In the ‘80s and ‘90s, I was as quick as the next guy to dismiss the notion of a “human nature.”  It was all socially constructed, I would say—though this was an academic orthodoxy concerning which I always had my doubts.  But my reflection on the computer virus-plague leads me to conclude that, in one crucial respect, at least, there is a human nature.  Simply put, it is in the nature of humans—not all humans, but always some humans—to do bad, to do evil, to do harm, to plague others.  This is a human quality that has long been recognized, and the explanation for which has long been mythologized.  The Jewish tradition calls it “yetzer hara,” not, as it is frequently mistranslated, “the evil inclination,” but, more correctly, “the urge to do evil.”  And this is an urge to do evil for its own sake, not because the perpetrator will benefit but because, kind of like Everest, the opportunity is there.  And since the opportunity will always exist, there will always be the virus programmer.  We will always be in the position of having to protect ourselves against ourselves. 

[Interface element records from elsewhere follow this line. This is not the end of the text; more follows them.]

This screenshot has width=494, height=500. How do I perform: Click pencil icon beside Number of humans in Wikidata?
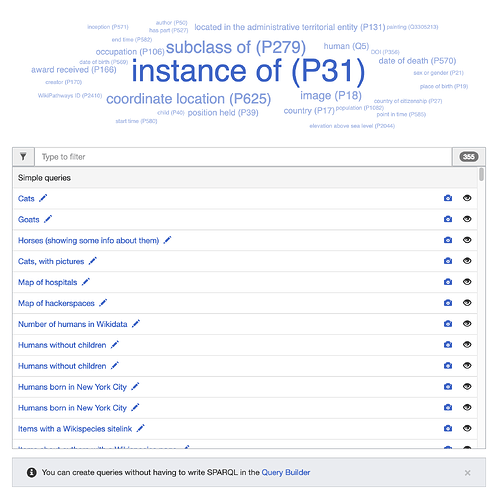136,323
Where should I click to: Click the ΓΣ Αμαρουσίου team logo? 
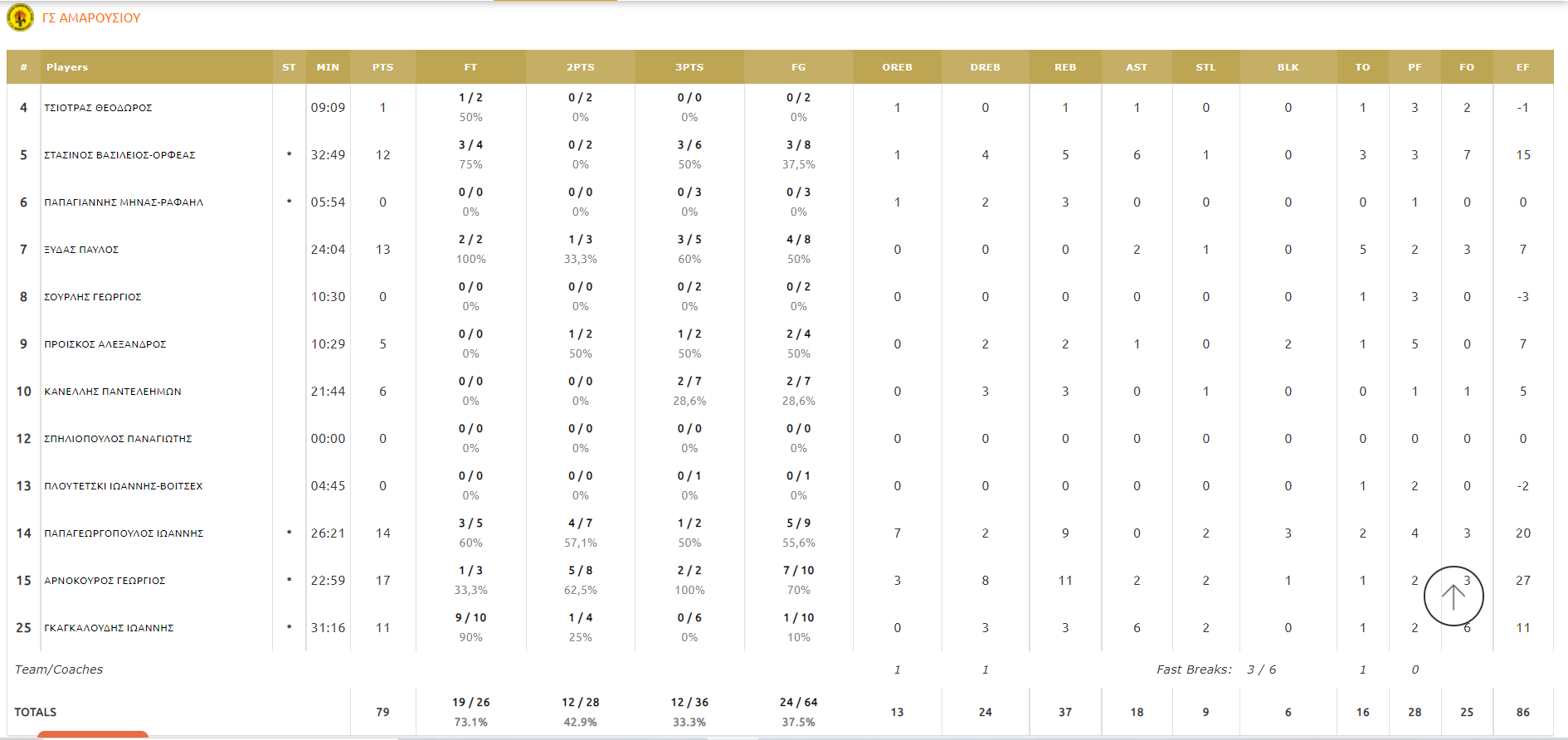(x=20, y=17)
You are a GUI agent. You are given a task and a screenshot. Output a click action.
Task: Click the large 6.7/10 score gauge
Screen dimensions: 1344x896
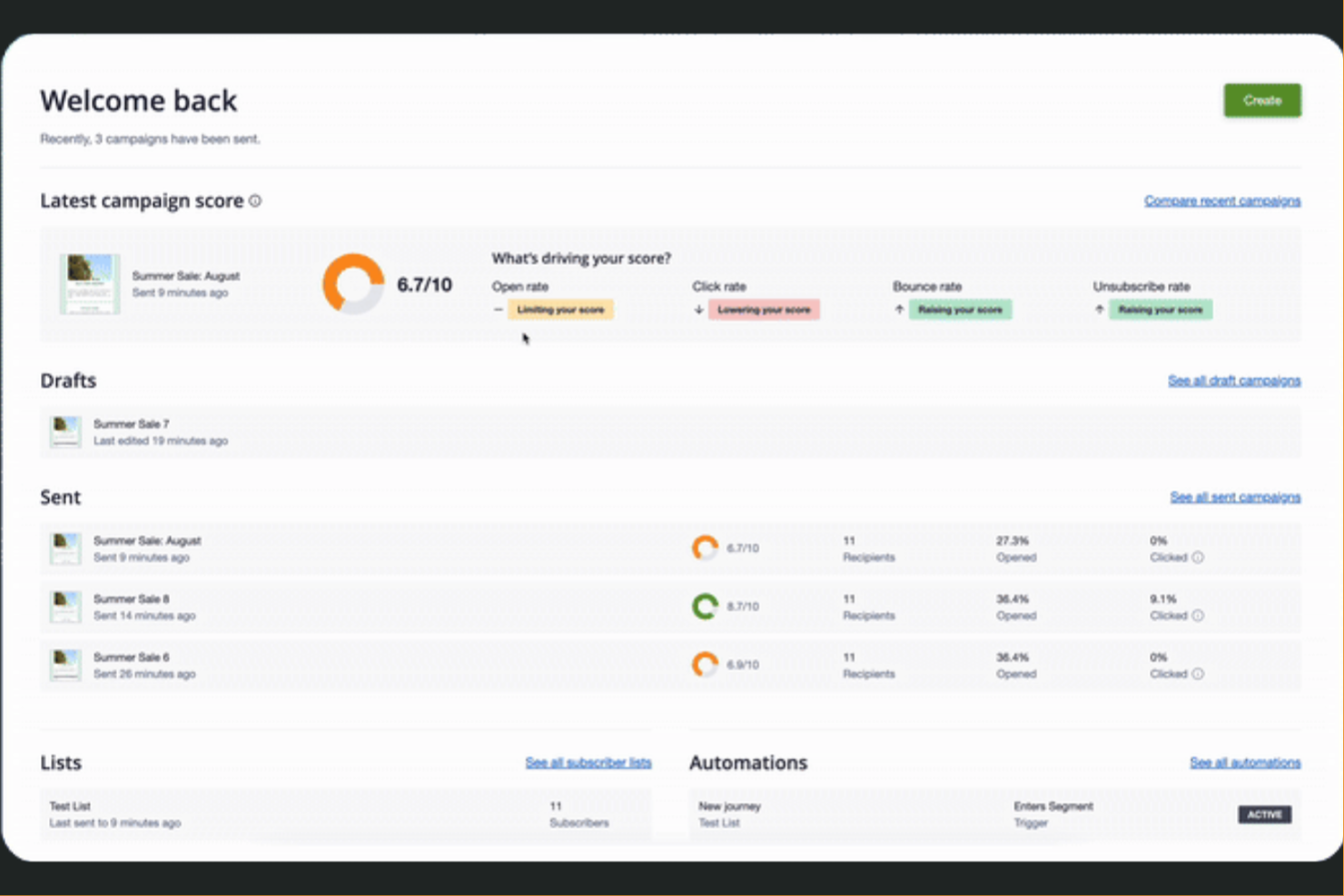coord(355,283)
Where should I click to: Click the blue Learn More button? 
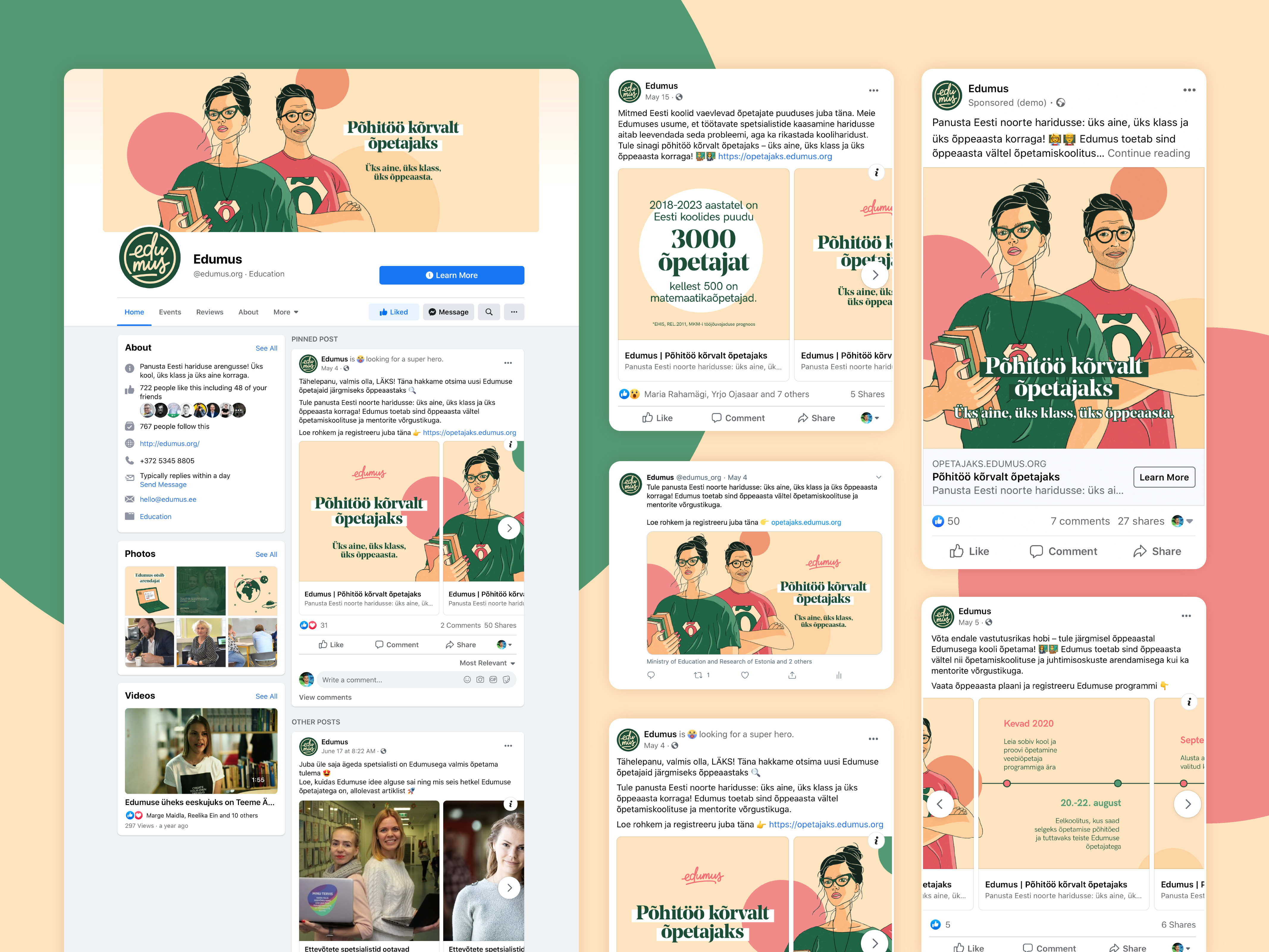coord(452,275)
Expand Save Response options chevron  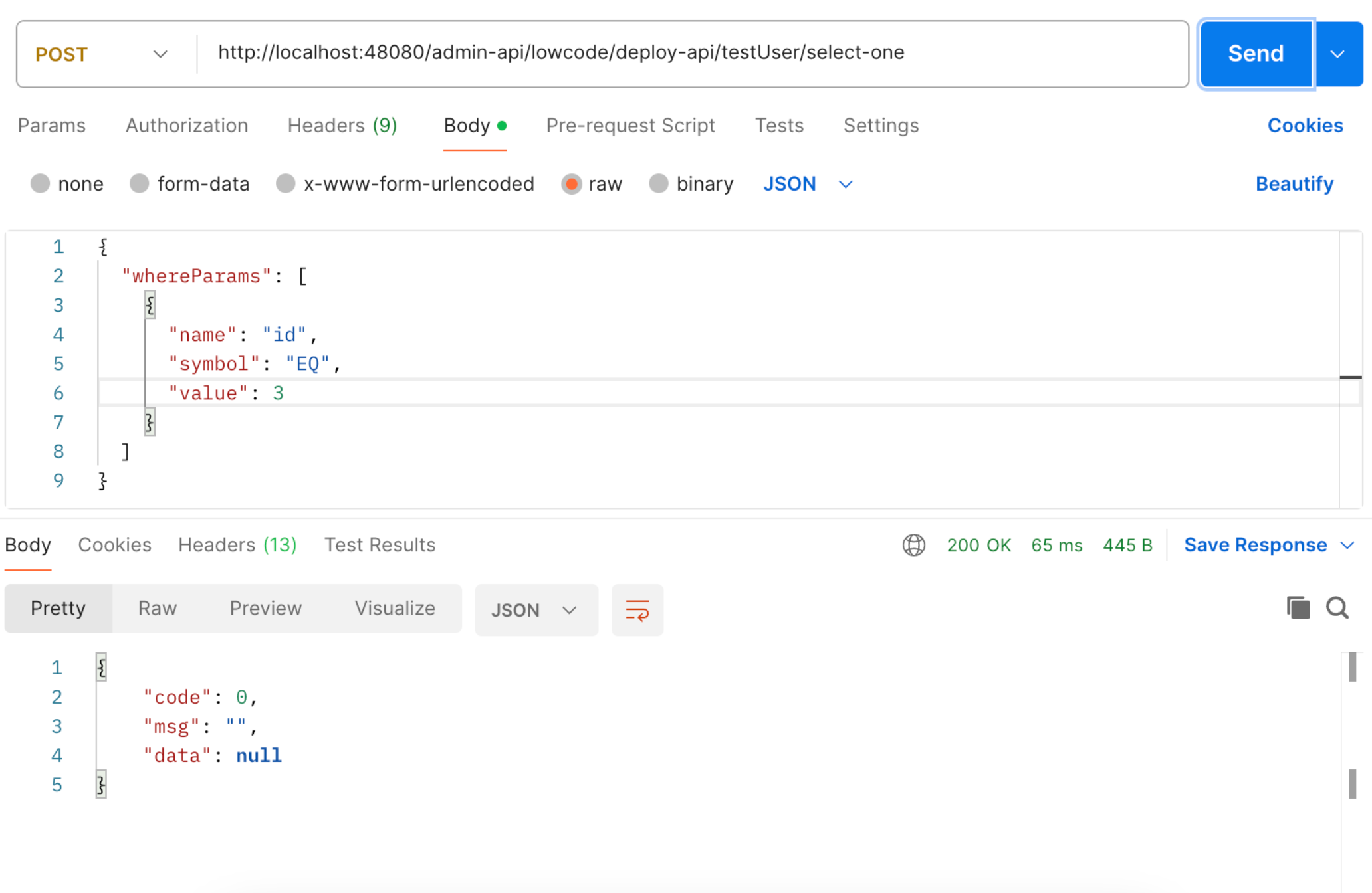tap(1347, 545)
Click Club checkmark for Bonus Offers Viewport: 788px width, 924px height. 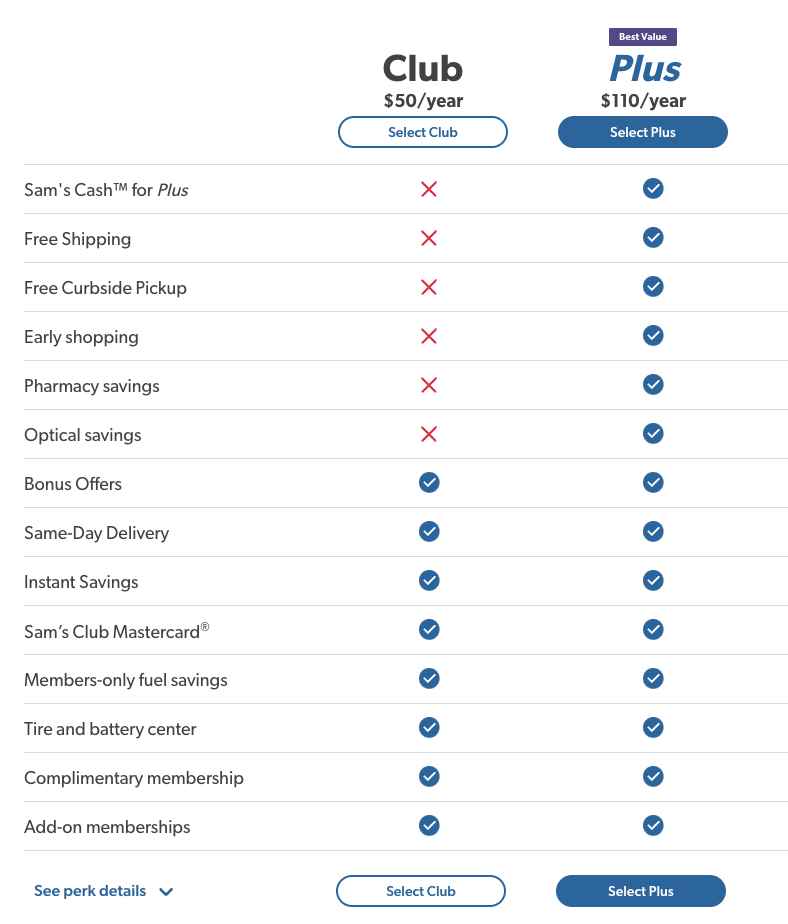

The fact that there will always be some humans who are pursuers of evil means that the sorts of suspicion and distrust provoked by their presence in our midst will always be a part of our social existence.  Who are you?  What do you want with me?  What do you want from me?  These are the sorts of questions we shall never be free to neglect – not in the face-to-face world nor in the cyber-world of e-mail, and virtual identities.  Or if we do neglect these questions, we will live with the consequences.  Sure, if we build good defenses we will be able to relax for a short while.   But the malicious programmer will surely find a way to subvert them.  As quick and efficient as the virus update programs might be, they can only, at best, react to the last virus even as someone somewhere is busy working to invent yet another more virulent bug. 

Does the language I just used sound like the frequent observations and cautions regarding our collective security following 9/11?  Sure it does.  And, to me, the fact that we can use similar language concerning our programming enemy (call him a cyber-terrorist) and our al Qaeda enemy demands a sober recognition.  As I have already suggested, the programming enemy is an outgrowth of who we, collectively, are.  Some humans are mostly evil and all humans are partly evil.  This is the troubling reality of the human animal, and it is inescapable.  But if the cyber-terrorist is of and like “us,” and if, as the language we have used suggests, the cyber-terrorist is like the al Qaeda terrorist, then “we” are like “them.”  The “they” who conspire against us and seek our harm—in part motivated by religious and socio-political factors, but in part merely moved by their inclination to do evil—are an extreme form of who we all are or might be.  Perhaps, if we remember this, we will better understand “them” and find a way across the chasm that separates us and exposes us to such danger.